Asenapine safely prevents recurrence of mood events in bipolar I disorder
Long-term treatment with asenapine is well-tolerated and effective in preventing recurrence of mood events in adults with bipolar I disorder compared with placebo, according to a recent study.
Of the 549 patients in the open-label period, 253 were enrolled in the double-blind randomized withdrawal period (127 in the placebo group and 126 in the asenapine group).
Patients treated with asenapine had statistically significantly longer time to recurrence of any mood episode than those treated with placebo. Posthoc analyses showed significant differences in time to recurrence of manic and depressive episodes in favour of asenapine over placebo.
Somnolence (10.0 percent), akathisia (7.7 percent) and sedation (7.7 percent) were the most common treatment-emergent adverse events in the open label period, and mania (11.9 percent of the placebo groups vs 4.0 percent of the asenapine group) and bipolar I disorder (6.3 percent vs 1.6 percent) in the double-blind period.

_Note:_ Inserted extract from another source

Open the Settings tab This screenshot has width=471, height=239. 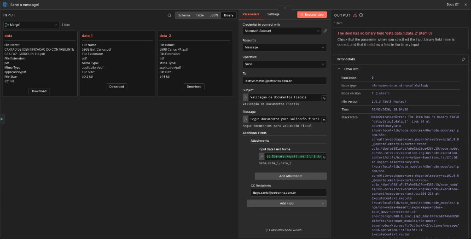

Researchers enrolled adults with an acute manic or mixed episode per DSM-IV-TR criteria in this randomized, placebo-controlled trial consisting of an initial 12‒16-week open-label period and a 26-week double-blind randomized withdrawal period.
The target asenapine dosage in the open-label period was 10 mg b.i.d., but it could be titrated down to 5 mg b.i.d. After completing the open-label period, those who met the stabilization/stable-responder criteria were randomly assigned to asenapine or placebo treatment in the double-blind period.
Time to recurrence of any mood event during the double-blind period was the primary efficacy endpoint. Researchers performed Kaplan-Meier estimation and determined 95 percent confidence intervals. They also assessed the safety of the study drug.